Cameroon issues travel ban on English speakers in the national country

Cameroon issues travel ban on English speakers in the national country

year alone

This, approximately 400 civilians have already been killed in attacks between separatist security and groups forces.

A leading human rights organisation has condemned Cameroon for ordering travel restrictions among Anglophones in the country’s Northwestern region.

In a statement, the guts for Human Rights and Democracy (CHRDA) is contacting Cameroon’s president Paul Biya to lift the ban, stating what violate constitutional pose&nbsp and rights;a direct contravention of international humanitarian laws.

“This policy amounts to nothing significantly less than a xenophobic and counterproductive action by the federal government and it ought to be repealed immediately,” the statement reads.

On Tuesday, Amnesty International authenticated a video purporting showing English-speaking separatists holding the relative head of a decapitated policeman.

The London-based non-governmental organisation said in a statement that the bloodied head, covered in bruises, sat on a white cloth with “could possibly be his genitalia” written nearby.

Cameroonian Presiden Paul Biya is Africa’s longest-serving head of state. 

year after protests in Anglophone regions heightened

Deadly clashes escalated in Cameroon last, stemming from frustrations of the country’s French-dominated political system.
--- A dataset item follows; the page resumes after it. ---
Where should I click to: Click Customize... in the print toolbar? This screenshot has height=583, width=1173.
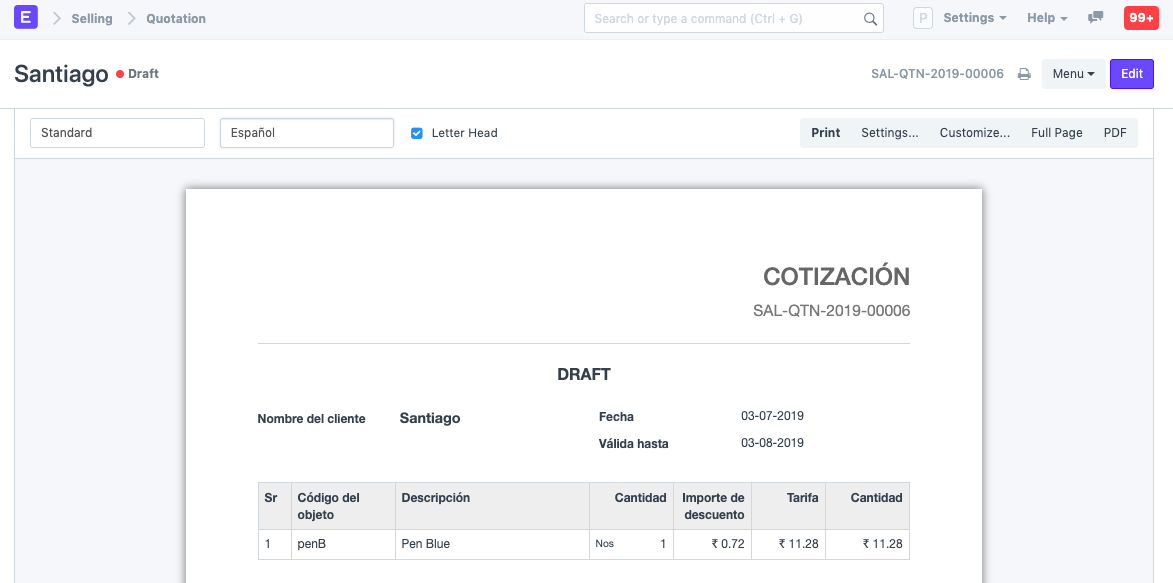974,133
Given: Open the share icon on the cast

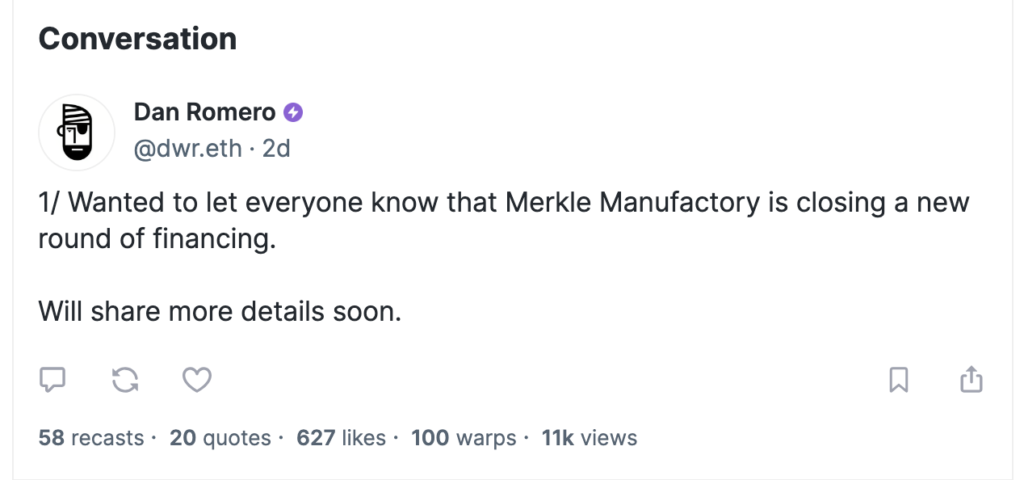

French rule in the united kingdom traces to African colonialism in the 1800s back.

Numerous sources have revealed that Cameroon unjustly uses its military to terrorize and kill English speakers in the united kingdom.

This year alone, approximately 400 civilians have already been killed in attacks between separatist groups and security forces.
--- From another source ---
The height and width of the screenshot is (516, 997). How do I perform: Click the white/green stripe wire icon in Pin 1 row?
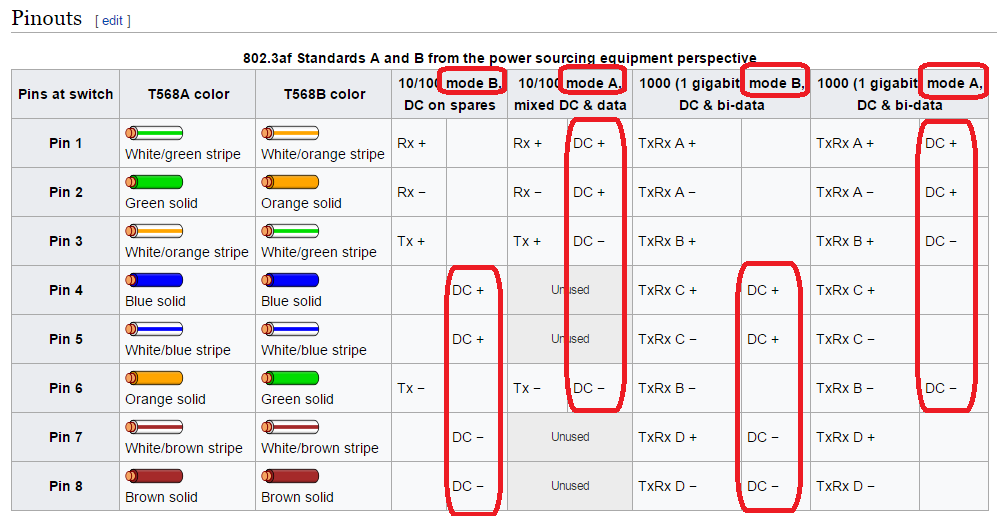pos(154,133)
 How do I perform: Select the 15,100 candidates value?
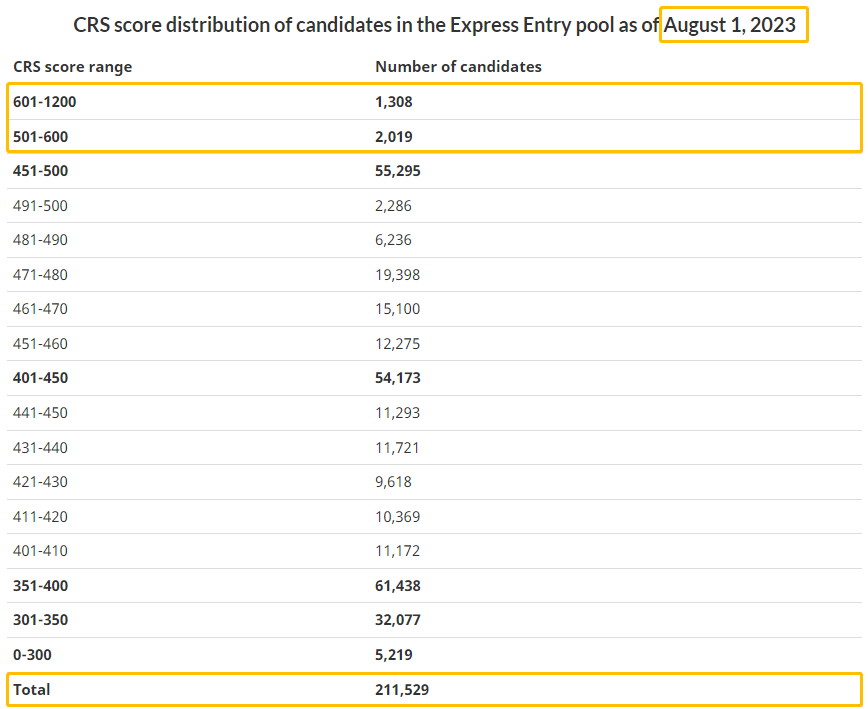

“In the right time once the country is confronted with its worst crisis since independence, many law and citizens enforcement personal losing their lives, Cameroonians want with their government for most things including leadership, all-inclusive dialogue, guaranteeing their rights and ending the violence,” CHRDA says.

The statement continues: “Such actions not merely harms the near future prospects of peace and people, but diminishes our very own reputation and performance being an outward-looking community also.”

Meanwhile, senior Cameroonian officials are contacting Biya to resign. Samuel Kleda, an archbishop in the country’s commercial capital of Douala, told Bloomberg he is requesting for Biya to bow out gracefully and wants a mediation to get rid of the “useless, senseless civil war.” Days after Kleda made the statement, shots were fired at his home.

Biya is Africa’s longest-serving head of state. The 85-year-old faces eight other candidates in the country’on October 7 s presidential election.